:: Available data
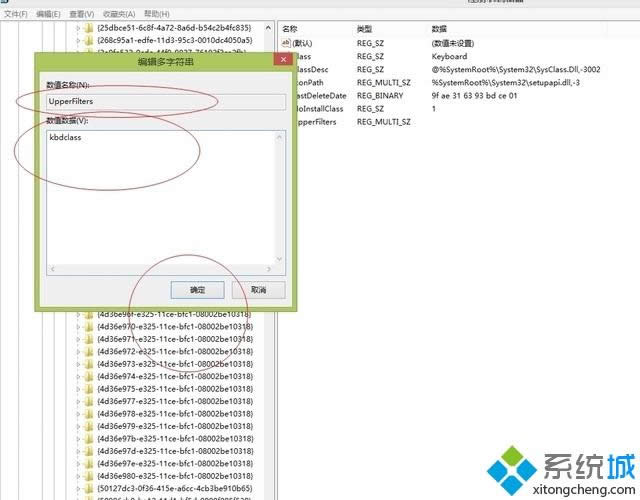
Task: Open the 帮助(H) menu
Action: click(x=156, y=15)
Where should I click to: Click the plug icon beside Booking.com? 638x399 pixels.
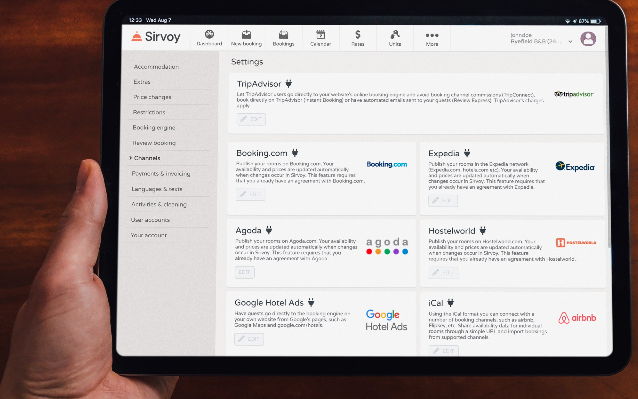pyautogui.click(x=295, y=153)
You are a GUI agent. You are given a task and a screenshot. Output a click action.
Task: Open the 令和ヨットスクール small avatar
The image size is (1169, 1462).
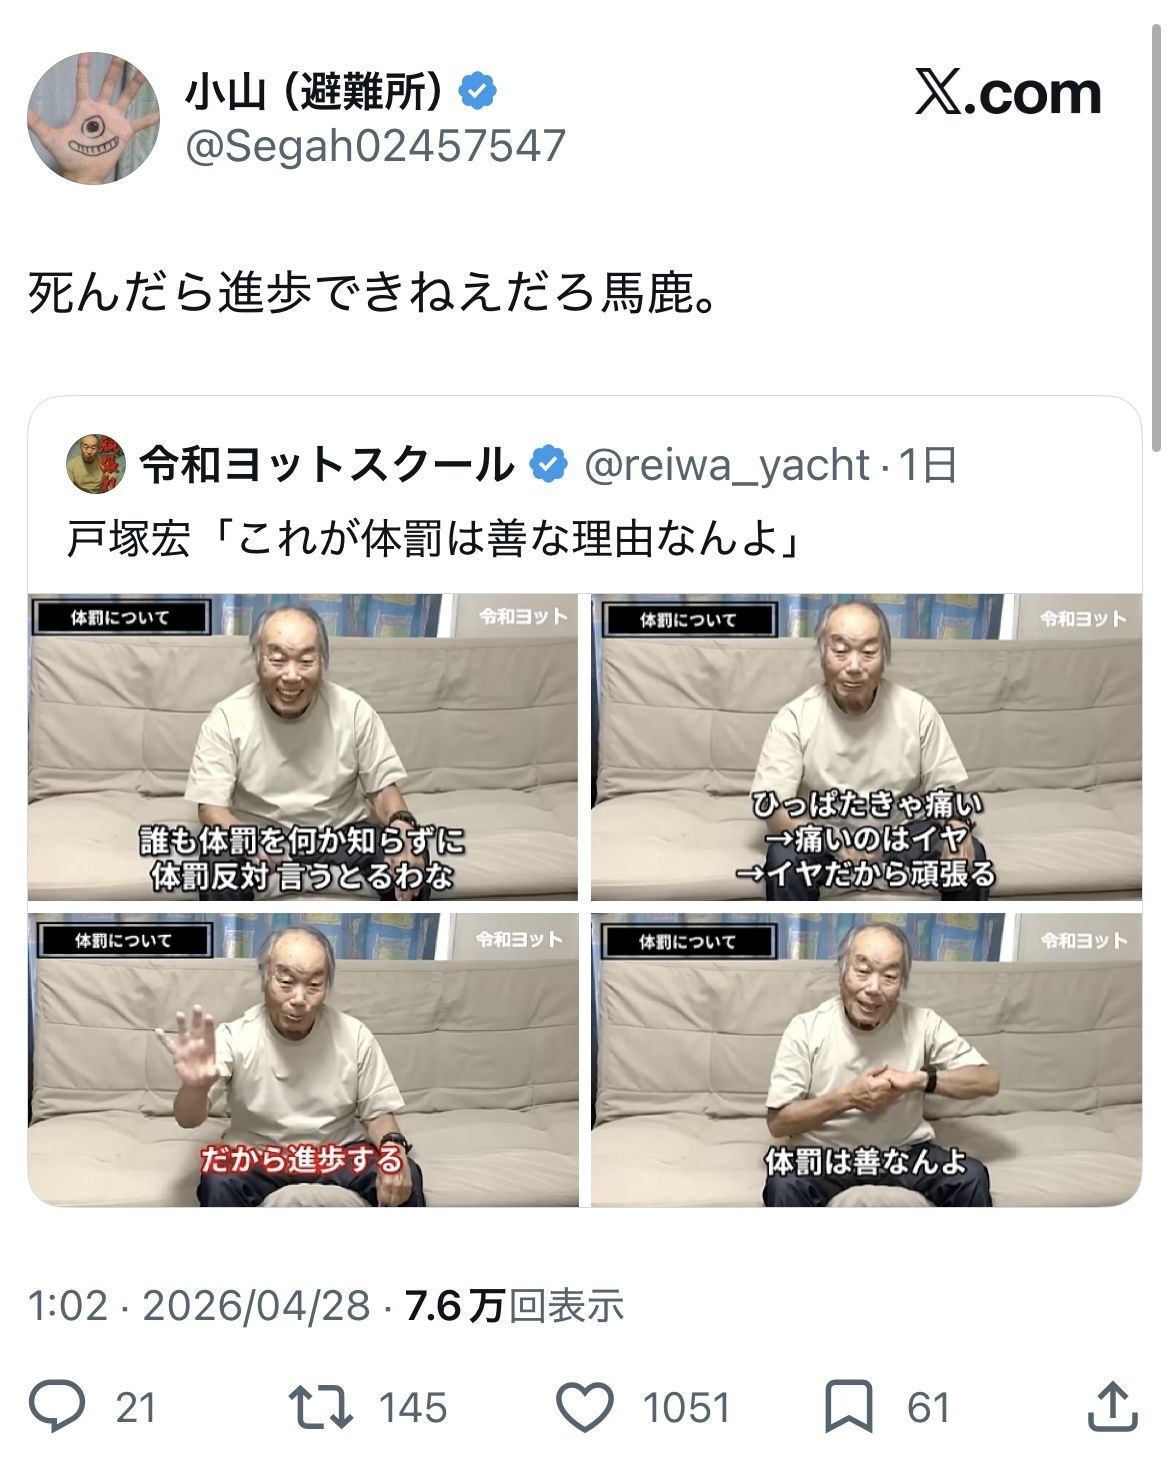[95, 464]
::::
Work task: Leaving the pictures aside, transcribe only the lines from the one containing "Where should I" to the final line of the listing above, inclusive, exactly as they appear.

Problem solution:
Where should I click to: Click the plug icon beside Booking.com? 638x399 pixels.
pyautogui.click(x=295, y=153)
You are a GUI agent. You are given a task and a screenshot. Output a click action.
Task: Open the 令和ヨットスクール small avatar
The image size is (1169, 1462).
[95, 464]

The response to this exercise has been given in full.